Selon le dispositif mis en place par l’ordonnance, les effets de la clause seront reportés d’une durée égale au temps écoulé entre le 12 et le 20 mars, ce report courant à compter de la fin de la période juridiquement protégée. Ainsi si la période juridiquement protégée prenait fin le 24 juin, la clause résolutoire prendrait effet le 3 juillet (fin de la période juridiquement protégée + 8 jours).


=> S’agissant des clauses et astreintes qui sanctionnent l’inexécution d’une obligation échue après la période juridiquement protégée, l’ordonnance du 15 avril 2020 institue un nouveau mécanisme de report similaire à celui prévu ci-dessus.


En vertu de ce nouveau dispositif, le cours et les effets de ces astreintes et clauses sont reportés d’une durée égale au temps écoulé entre d’une part, le 12 mars ou la date de naissance de l’obligation si elle est plus tardive, et d’autre part, la fin de la période juridiquement protégée (état d’urgence+1mois).


Aussi, le report court ici à compter de la date à laquelle les astreintes et clauses auraient dû prendre cours ou produire effet en vertu des stipulations contractuelles.


Le champ d’application de ce nouveau dispositif est toutefois plus restreint que celui prévu à l’alinéa précédent puisqu’il exclut les obligations de sommes d’argent.


A titre d’exemple, un contrat conclu le 1er février 2020 devait être exécuté le 1er juillet 2020, une clause résolutoire étant stipulée en cas d’inexécution à cette date. Le débiteur n’exécute pas le contrat à la date prévue.


Selon le dispositif mis en place par la présente ordonnance, les effets de la clause résolutoire seront reportés d’une durée égale à celle de la période juridiquement protégée, ce report courant à compter du 1er juillet 2020. Ainsi si la période juridiquement protégée devait prendre fin le 24 juin, le report serait de 3 mois et 12 jours ; la clause résolutoire prendrait donc effet le 13 octobre 2020.


L’alinéa 4 de l’article 4 de l’ordonnance du 25 mars 2020 n’est quant à lui pas modifié.
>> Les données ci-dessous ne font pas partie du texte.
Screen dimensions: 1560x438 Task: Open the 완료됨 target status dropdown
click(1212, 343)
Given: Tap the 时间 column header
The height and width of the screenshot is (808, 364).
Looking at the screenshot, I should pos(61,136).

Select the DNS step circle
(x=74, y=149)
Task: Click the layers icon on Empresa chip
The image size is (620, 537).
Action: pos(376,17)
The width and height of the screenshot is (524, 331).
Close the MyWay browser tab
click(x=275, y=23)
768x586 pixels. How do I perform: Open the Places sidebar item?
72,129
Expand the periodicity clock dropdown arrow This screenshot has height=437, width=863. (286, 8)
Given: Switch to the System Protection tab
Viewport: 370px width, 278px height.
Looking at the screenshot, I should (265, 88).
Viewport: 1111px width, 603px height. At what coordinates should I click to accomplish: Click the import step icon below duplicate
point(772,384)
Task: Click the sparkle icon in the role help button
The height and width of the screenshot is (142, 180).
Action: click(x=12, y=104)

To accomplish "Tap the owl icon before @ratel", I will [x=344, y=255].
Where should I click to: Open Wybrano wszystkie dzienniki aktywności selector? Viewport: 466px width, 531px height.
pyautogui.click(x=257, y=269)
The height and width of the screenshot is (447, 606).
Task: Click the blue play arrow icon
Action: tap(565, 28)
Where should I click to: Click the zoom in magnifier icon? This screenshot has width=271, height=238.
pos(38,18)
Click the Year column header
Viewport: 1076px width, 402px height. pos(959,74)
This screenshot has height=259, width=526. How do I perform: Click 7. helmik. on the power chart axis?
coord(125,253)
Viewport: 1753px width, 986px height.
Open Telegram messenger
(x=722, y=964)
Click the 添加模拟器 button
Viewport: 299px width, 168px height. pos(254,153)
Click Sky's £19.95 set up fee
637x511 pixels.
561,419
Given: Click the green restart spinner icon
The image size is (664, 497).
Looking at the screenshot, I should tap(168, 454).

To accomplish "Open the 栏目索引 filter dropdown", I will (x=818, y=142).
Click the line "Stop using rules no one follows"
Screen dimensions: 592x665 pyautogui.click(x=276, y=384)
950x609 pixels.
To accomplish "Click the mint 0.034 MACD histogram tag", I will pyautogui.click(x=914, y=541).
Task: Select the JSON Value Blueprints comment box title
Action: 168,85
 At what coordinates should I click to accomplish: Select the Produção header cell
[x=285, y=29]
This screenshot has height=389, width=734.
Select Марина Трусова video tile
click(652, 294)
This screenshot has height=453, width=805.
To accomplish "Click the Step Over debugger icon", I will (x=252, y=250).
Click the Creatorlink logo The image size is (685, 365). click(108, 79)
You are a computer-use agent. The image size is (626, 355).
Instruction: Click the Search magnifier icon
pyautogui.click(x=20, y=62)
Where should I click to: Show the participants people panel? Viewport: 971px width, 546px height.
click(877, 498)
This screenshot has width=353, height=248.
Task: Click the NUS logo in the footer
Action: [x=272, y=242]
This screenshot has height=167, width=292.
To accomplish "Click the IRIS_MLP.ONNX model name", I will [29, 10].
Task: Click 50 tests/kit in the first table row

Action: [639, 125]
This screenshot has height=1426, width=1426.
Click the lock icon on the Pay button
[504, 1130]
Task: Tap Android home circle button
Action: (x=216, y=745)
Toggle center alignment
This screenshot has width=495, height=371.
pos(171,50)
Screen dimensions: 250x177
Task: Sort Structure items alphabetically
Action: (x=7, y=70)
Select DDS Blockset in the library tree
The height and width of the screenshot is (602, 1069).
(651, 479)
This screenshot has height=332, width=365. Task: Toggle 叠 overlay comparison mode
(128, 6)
=> Ainsi, les astreintes et clauses pénales qui avaient déjà commencé à produire effet avant le 12 mars sont suspendues durant la période juridiquement protégée et reprennent leurs effets dès la fin de celle-ci.


Dans ce cas, il conviendra de compter toutes les pénalités dues avant le 12 mars, puis de compter les pénalités qui courront après le 24 juin, fin de la période juridiquement protégée jusqu’à ce que l’obligation soit exécutée.